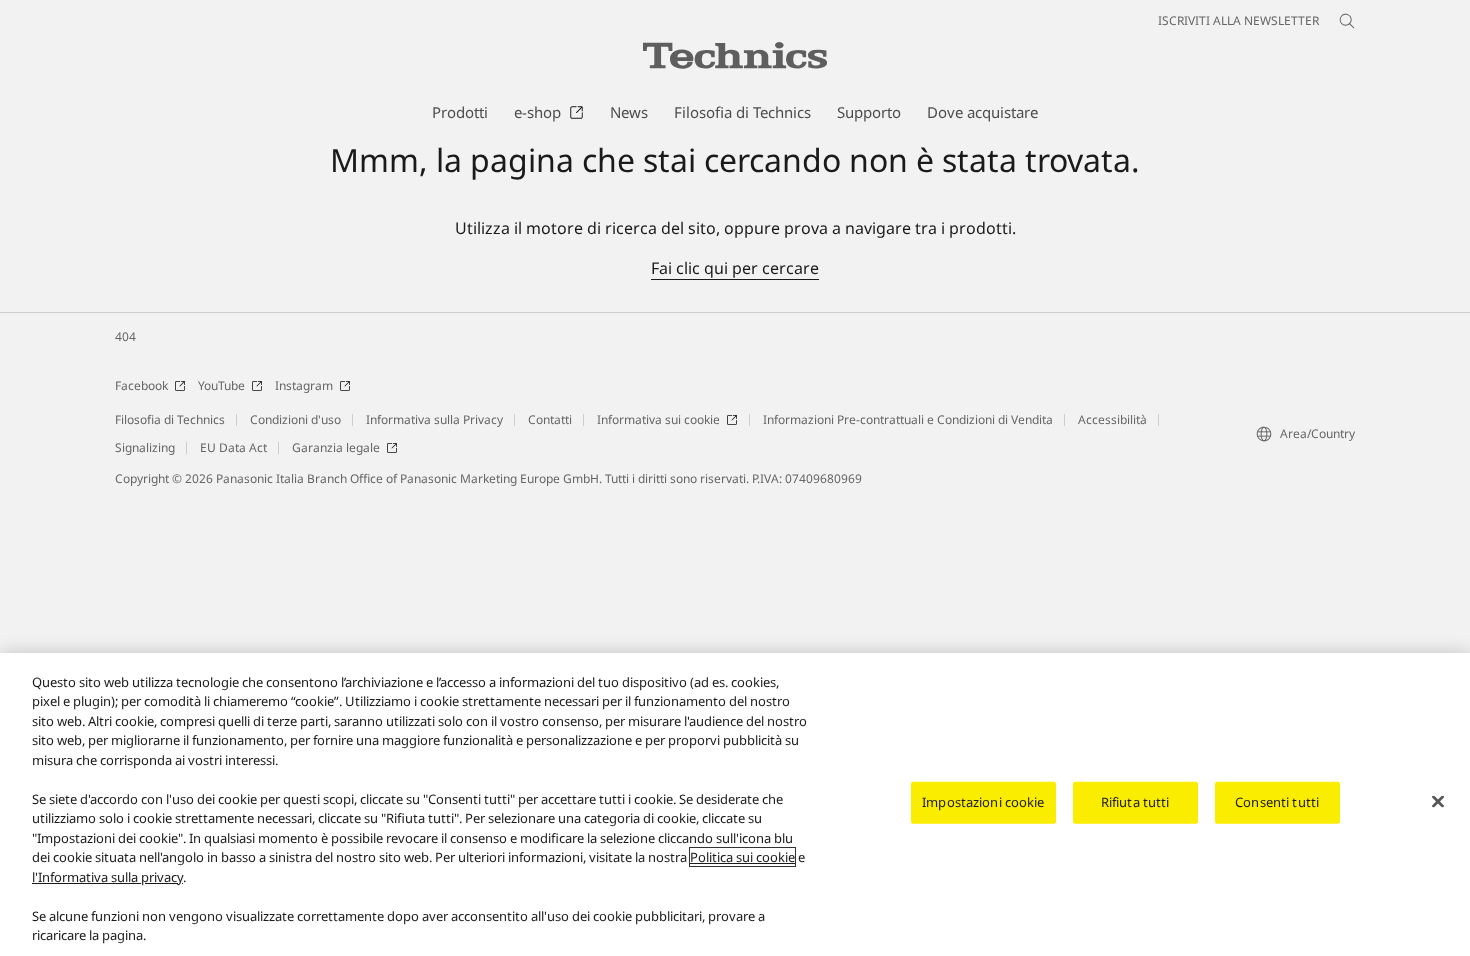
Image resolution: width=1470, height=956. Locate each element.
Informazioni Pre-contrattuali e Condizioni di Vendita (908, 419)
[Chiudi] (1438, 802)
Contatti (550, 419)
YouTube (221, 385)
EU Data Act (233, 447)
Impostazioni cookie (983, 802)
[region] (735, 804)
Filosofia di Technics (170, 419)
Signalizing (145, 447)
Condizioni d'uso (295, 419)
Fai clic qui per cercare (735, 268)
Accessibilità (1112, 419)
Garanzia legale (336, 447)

- _The problem_
Set down, exactly and only, the lines running from the one holding "Condizioni d'uso (295, 419)" through the end of the records above, both ends included.

- _Response to the task_
Condizioni d'uso (295, 419)
Fai clic qui per cercare (735, 268)
Accessibilità (1112, 419)
Garanzia legale (336, 447)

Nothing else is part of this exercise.